··· INFORMATION
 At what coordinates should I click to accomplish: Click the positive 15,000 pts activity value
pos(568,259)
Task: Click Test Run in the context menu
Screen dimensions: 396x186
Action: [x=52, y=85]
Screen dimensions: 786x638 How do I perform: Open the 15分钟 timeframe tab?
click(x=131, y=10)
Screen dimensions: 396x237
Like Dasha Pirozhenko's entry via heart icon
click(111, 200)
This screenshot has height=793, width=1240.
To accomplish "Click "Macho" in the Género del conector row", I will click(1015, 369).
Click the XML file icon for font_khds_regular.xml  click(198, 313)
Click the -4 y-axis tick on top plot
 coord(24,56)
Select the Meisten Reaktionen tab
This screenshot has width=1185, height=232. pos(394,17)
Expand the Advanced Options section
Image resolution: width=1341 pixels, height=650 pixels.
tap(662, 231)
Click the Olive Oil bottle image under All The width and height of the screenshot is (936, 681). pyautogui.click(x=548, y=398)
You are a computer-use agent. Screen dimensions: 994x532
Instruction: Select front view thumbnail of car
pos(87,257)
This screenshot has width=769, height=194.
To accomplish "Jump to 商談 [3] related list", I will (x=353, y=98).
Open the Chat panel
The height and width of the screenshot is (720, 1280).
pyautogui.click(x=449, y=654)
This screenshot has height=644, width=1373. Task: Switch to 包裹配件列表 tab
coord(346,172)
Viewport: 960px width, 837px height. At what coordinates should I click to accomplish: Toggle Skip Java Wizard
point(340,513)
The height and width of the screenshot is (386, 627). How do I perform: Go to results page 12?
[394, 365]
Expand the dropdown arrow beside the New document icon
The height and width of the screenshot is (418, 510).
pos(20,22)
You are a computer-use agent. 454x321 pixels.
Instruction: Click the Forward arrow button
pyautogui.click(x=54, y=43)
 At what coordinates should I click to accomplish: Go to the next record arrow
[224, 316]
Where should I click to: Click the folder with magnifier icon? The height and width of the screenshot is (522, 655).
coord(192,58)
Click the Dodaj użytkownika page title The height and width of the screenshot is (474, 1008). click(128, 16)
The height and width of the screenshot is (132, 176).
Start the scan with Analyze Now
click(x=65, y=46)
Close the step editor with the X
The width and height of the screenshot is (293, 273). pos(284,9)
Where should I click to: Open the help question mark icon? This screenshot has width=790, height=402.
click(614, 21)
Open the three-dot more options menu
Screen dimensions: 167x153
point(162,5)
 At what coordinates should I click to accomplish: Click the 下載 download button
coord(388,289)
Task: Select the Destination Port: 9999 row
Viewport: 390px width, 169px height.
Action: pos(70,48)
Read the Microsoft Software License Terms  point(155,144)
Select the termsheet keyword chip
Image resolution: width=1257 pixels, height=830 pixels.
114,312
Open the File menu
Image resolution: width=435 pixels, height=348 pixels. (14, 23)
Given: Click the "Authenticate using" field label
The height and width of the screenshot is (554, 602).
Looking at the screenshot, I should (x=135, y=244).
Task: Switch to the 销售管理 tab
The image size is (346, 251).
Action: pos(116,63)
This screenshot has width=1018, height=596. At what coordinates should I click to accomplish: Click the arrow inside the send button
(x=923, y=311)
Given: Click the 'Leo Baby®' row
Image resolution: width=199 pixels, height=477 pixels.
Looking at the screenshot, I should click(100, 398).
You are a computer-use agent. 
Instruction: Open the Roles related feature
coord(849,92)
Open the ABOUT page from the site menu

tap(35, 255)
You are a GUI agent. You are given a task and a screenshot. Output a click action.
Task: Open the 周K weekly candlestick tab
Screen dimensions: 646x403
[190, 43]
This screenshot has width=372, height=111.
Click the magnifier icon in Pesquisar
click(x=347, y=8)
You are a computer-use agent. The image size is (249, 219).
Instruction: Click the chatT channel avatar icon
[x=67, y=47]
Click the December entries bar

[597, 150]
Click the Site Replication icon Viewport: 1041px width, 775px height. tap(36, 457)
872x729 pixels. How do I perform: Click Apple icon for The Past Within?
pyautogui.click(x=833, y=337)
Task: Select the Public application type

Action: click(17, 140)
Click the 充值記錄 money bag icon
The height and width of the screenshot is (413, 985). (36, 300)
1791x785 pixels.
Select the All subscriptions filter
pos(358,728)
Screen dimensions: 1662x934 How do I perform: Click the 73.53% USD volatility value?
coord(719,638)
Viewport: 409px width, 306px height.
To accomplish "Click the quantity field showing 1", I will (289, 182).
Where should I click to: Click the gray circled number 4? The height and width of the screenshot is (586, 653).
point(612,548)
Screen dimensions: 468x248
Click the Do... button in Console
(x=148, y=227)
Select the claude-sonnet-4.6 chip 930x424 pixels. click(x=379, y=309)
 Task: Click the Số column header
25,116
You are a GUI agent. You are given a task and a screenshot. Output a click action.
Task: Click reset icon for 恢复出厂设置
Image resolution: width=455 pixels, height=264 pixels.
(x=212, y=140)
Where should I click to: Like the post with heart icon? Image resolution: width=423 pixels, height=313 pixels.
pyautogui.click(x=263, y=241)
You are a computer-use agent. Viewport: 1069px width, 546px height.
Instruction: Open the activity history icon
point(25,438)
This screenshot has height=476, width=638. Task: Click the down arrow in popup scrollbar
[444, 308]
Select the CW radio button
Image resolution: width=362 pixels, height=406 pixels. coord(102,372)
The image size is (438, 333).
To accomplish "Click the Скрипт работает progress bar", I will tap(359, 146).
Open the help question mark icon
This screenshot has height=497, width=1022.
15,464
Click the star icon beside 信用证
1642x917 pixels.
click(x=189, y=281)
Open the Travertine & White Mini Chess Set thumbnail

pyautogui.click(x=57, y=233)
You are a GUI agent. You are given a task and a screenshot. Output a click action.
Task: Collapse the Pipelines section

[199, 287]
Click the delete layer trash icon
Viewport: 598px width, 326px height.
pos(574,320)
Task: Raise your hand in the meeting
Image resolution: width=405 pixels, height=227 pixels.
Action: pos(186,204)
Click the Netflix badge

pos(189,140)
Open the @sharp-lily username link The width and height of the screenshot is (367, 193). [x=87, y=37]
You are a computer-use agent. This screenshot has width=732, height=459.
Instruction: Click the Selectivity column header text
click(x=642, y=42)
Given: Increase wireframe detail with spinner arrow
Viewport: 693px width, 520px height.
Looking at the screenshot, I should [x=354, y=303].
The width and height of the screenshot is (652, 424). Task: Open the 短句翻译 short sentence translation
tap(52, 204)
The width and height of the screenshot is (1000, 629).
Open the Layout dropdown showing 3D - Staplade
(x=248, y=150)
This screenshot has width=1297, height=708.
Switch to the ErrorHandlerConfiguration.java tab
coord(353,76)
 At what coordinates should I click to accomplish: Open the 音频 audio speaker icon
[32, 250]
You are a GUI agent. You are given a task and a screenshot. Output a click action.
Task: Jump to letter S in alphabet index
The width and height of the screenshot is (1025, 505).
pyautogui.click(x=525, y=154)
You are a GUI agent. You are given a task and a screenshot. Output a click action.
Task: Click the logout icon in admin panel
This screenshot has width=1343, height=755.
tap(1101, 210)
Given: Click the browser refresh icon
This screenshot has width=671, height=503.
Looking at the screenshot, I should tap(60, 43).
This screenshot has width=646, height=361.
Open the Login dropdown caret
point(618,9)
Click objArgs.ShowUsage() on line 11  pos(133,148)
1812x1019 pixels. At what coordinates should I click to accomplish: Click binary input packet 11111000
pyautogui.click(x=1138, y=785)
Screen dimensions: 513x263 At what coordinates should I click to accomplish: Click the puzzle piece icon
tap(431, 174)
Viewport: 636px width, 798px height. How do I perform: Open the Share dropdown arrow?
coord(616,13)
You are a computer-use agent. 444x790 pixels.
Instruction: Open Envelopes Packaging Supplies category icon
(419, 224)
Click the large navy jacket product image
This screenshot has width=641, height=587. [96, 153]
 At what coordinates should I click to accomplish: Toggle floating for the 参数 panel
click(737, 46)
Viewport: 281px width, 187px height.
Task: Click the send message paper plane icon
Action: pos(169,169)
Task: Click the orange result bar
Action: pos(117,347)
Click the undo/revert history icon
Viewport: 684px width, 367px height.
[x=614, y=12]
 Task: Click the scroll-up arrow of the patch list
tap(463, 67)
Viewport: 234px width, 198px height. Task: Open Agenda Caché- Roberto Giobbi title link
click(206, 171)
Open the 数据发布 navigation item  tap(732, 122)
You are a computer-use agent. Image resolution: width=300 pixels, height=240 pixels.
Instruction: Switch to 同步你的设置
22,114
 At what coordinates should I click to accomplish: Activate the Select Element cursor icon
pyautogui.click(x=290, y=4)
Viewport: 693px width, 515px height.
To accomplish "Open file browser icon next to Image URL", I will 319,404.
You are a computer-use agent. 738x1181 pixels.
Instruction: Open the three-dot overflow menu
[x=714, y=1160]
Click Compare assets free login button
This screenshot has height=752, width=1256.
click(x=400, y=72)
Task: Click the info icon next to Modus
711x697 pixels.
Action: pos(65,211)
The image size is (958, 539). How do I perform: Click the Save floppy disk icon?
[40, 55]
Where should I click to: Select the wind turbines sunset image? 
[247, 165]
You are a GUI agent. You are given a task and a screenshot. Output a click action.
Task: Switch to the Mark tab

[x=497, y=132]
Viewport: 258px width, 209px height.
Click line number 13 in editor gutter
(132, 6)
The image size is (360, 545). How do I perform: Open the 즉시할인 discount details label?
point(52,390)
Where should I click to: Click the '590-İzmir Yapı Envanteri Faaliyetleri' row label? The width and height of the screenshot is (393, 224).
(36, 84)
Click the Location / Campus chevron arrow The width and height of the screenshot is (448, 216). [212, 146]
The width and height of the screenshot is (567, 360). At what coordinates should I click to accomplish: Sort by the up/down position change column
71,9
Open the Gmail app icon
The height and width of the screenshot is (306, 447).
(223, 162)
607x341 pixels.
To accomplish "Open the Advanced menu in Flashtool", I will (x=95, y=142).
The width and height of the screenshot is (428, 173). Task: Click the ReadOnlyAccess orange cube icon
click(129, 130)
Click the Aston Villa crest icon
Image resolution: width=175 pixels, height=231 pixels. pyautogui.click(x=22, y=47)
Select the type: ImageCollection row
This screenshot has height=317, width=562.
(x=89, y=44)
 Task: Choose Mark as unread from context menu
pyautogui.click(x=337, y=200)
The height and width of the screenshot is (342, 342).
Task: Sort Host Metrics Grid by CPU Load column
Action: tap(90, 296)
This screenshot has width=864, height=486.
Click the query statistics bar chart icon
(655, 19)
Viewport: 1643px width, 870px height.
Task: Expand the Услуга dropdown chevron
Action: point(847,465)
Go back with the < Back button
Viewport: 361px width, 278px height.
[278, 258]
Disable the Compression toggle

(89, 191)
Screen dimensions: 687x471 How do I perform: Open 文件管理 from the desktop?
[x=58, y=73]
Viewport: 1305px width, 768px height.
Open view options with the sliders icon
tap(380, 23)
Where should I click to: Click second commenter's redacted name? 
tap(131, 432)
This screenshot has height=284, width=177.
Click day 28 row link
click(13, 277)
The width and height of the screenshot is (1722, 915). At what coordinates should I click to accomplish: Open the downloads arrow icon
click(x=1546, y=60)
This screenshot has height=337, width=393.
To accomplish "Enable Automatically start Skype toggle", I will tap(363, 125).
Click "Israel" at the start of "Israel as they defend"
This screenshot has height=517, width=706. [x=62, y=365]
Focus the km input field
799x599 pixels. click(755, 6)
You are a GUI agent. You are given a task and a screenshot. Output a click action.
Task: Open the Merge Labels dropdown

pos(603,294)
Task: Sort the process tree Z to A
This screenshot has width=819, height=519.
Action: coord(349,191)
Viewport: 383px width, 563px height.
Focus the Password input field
······
PROBLEM DESCRIPTION. Write out exactly the lines between the start of the entries and the line containing "Screen dimensions: 396x237", including that line and the first one.

ANSWER TO THIS EXERCISE.
 At what coordinates should I click to accomplish: Click the positive 15,000 pts activity value
pos(568,259)
Task: Click Test Run in the context menu
Screen dimensions: 396x186
Action: [x=52, y=85]
Screen dimensions: 786x638 How do I perform: Open the 15分钟 timeframe tab?
click(x=131, y=10)
Screen dimensions: 396x237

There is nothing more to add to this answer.